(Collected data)
*** Block opens ***

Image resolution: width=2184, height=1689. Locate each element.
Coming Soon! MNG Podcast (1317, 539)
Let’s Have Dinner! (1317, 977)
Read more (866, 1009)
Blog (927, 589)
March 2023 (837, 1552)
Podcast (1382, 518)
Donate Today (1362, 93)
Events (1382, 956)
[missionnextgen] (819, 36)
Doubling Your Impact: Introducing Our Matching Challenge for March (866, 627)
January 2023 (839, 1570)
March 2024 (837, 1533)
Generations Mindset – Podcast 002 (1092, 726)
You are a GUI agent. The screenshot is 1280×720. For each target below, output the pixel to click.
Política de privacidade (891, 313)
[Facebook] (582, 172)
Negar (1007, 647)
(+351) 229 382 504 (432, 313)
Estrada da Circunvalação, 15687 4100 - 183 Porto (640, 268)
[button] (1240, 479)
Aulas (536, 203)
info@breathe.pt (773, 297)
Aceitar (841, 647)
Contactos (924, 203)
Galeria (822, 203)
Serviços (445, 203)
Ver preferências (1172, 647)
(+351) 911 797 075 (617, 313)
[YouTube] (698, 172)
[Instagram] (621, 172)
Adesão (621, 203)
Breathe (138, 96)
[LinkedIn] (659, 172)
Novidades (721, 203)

*** Block closes ***

Reply with an exact copy of the lines running from the one containing "[YouTube] (698, 172)" through the end of the entries above, both ends included.

[YouTube] (698, 172)
[Instagram] (621, 172)
Adesão (621, 203)
Breathe (138, 96)
[LinkedIn] (659, 172)
Novidades (721, 203)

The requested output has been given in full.